Provided entries:
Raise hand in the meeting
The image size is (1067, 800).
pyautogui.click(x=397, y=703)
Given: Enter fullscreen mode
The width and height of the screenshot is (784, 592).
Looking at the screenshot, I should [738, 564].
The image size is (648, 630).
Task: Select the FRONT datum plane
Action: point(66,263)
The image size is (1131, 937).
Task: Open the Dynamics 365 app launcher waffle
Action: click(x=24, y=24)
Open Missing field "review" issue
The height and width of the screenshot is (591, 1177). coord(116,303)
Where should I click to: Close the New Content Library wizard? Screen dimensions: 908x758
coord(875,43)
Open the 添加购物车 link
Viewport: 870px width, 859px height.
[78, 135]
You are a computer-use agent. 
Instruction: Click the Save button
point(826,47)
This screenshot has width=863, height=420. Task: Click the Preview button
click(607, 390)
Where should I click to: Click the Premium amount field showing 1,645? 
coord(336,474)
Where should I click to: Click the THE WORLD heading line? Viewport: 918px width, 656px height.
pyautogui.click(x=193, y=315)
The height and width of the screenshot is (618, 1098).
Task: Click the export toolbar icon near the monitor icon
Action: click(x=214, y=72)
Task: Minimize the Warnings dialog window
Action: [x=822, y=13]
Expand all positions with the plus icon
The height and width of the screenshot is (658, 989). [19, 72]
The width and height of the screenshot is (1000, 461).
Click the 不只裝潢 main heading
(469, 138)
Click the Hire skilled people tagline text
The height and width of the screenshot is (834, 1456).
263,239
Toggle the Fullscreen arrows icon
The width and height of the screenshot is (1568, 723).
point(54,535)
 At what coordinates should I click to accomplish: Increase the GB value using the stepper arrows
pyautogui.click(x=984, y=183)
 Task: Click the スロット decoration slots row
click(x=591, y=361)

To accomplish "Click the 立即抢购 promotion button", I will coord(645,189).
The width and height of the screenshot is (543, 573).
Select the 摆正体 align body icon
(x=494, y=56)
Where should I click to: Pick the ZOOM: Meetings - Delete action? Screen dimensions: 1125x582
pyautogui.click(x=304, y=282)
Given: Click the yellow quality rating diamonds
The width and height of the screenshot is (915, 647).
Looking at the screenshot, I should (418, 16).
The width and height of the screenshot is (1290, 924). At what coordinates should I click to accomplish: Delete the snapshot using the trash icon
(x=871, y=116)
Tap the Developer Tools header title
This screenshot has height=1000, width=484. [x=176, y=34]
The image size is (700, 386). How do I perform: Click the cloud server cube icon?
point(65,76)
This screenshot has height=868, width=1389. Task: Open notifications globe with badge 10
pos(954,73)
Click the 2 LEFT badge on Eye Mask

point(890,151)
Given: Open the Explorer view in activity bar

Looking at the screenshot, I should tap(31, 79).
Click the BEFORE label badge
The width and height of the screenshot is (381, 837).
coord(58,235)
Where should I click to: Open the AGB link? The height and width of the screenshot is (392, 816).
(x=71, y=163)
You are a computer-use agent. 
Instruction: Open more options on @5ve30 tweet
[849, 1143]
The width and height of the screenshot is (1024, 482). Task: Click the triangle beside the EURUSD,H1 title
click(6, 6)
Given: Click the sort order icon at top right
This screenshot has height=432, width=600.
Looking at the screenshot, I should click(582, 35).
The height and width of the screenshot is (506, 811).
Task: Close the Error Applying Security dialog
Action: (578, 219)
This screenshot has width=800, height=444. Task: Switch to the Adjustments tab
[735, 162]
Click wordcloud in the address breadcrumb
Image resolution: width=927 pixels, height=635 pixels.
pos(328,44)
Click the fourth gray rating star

Work order: Begin with the first line of the listing above and write out each line exactly, ending with the line that contains "Given: Enter fullscreen mode".

Output for this exercise:
Raise hand in the meeting
The image size is (1067, 800).
pyautogui.click(x=397, y=703)
Given: Enter fullscreen mode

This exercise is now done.